The totally implantable venous access device, named also the implantable chamber, is one of the most medical devices used in the oncological therapies. However, the process of implementing such devices provide several failure modes which decrease the quality of care and the enhance the risk of patient complications. For this reason, it is essential to develop an effective risk management plan enable to detect and reduce different associated risks in order to improve the quality and the safety processes in the totally implantable venous access device implementation activity.

Methods

The process of identification and assessment of risks is ensured using an adapted Failure Modes and Effects Analysis (FMEA) to the context of developing countries (application field is a Moroccan oncology university centre).
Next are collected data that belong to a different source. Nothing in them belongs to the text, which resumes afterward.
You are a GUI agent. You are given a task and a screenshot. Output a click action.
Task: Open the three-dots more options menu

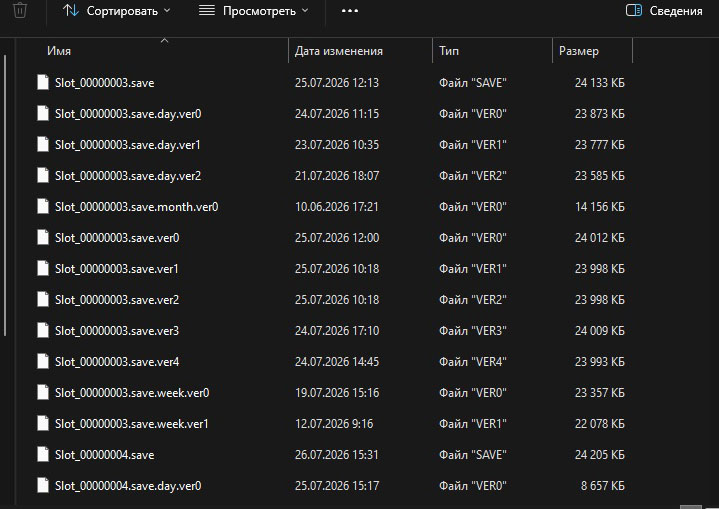tap(350, 11)
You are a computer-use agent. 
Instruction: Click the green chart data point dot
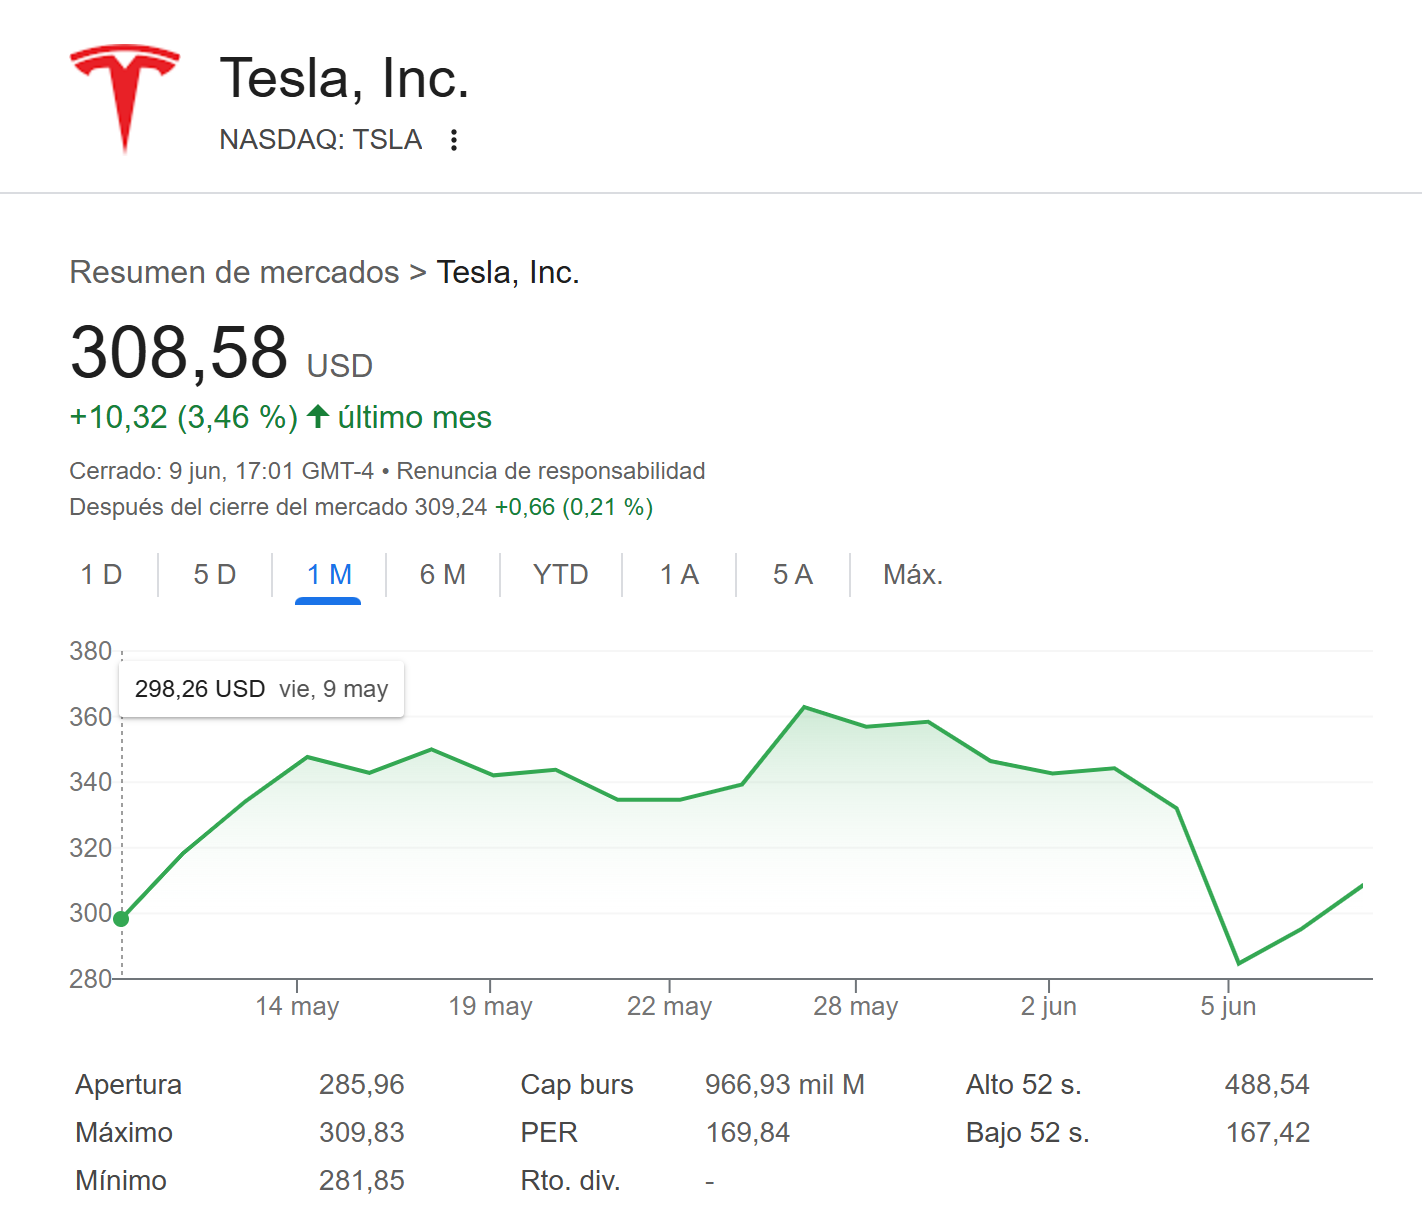[121, 919]
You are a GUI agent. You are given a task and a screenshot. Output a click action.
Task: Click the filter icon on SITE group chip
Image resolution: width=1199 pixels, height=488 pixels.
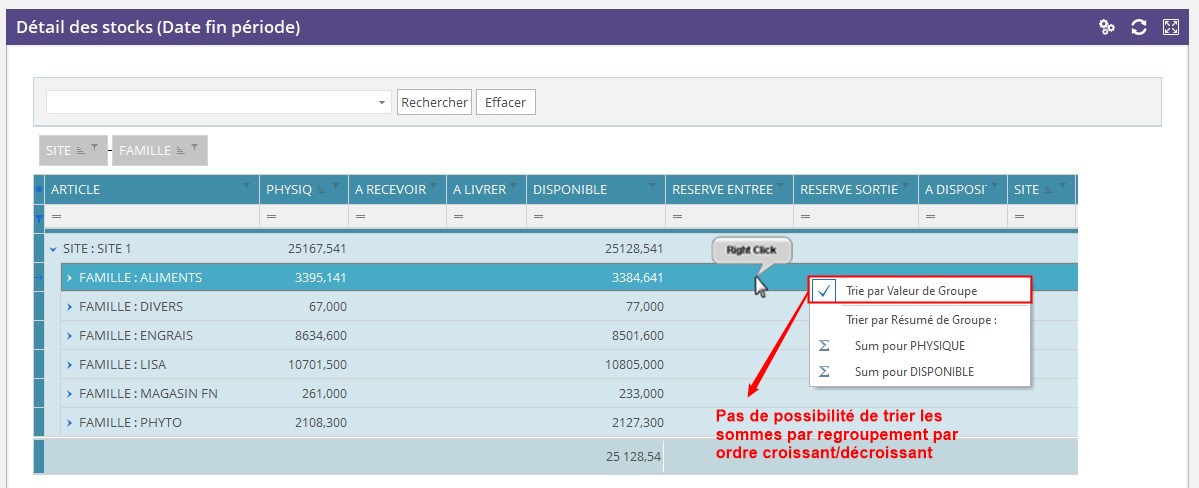click(95, 146)
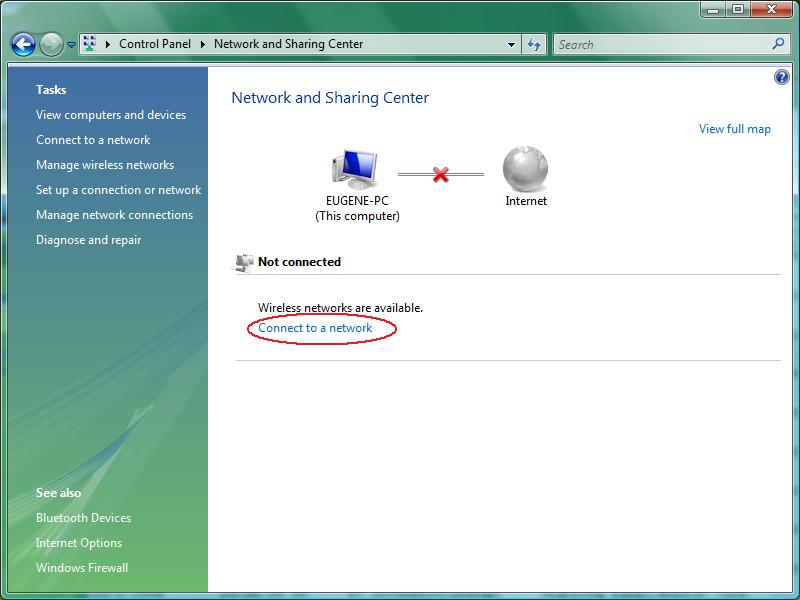Click the Internet globe icon
This screenshot has width=800, height=600.
click(x=524, y=165)
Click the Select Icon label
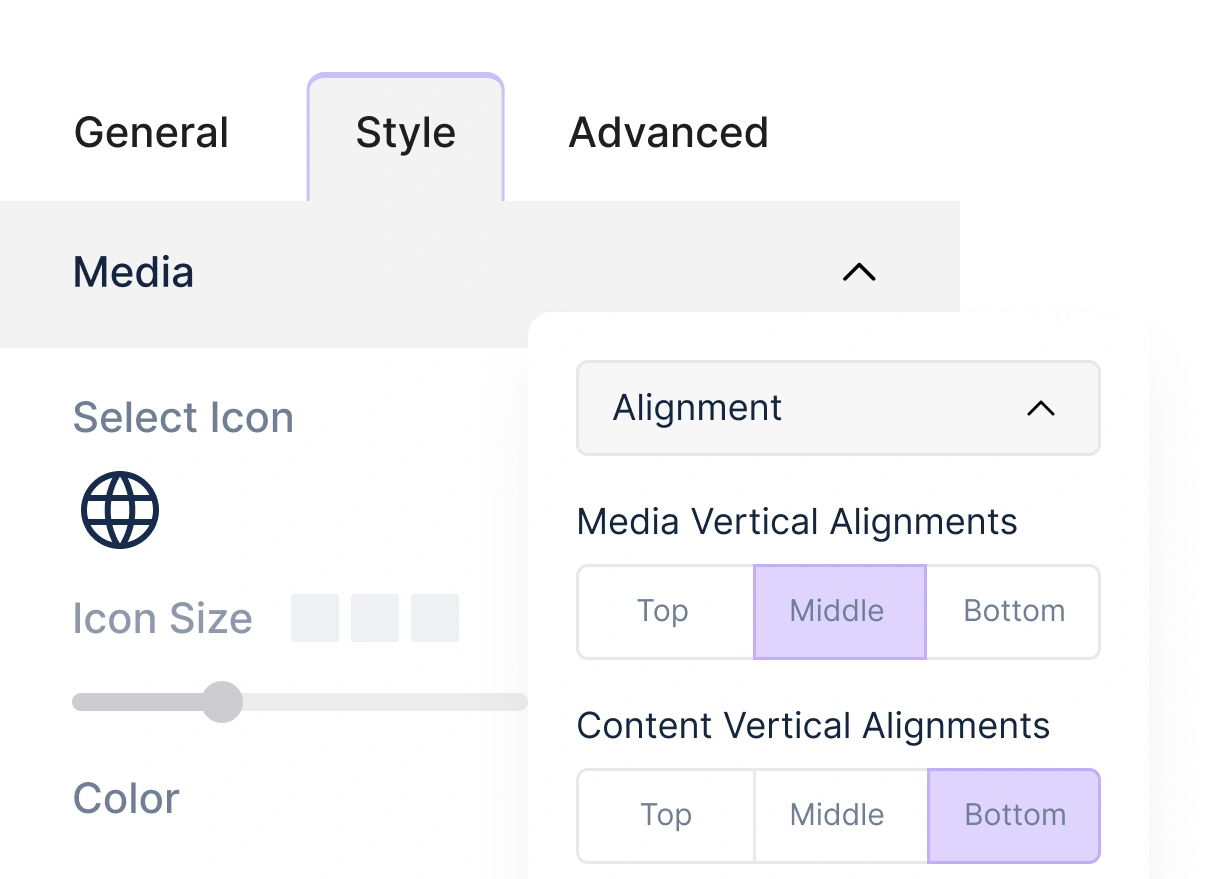The image size is (1221, 879). tap(183, 418)
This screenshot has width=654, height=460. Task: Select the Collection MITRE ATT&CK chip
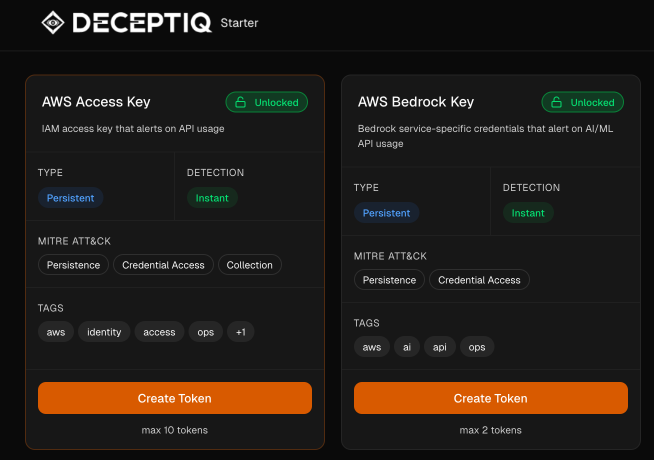(x=250, y=265)
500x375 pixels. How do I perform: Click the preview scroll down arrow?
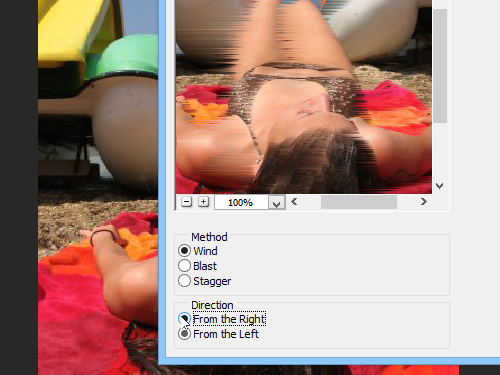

Finally, the prioritization of corrective actions is calculated based on a proposed parameter (named the Priority Level) which takes into consideration developing countries constraints.

Results

The study of the totally implantable venous access device process leads to identify a large number of potential failures (n=72) which are divided in 3 classes (19 % intolerable, 51 % to be monitored; and 29 % of intolerable). Moreover, the adapted approach of FMEA proves high optimization of the project in terms of time and resources. An action program mapping is developed in order based on the Rik Priority Number and the Priority Level.

Conclusion

The implantable chamber poses a major challenge to any practitioner in oncology. This study constitutes the first experience in risk management of implantable chambers under developing countries constraints while highlighting all the failures to be prevented during their handling.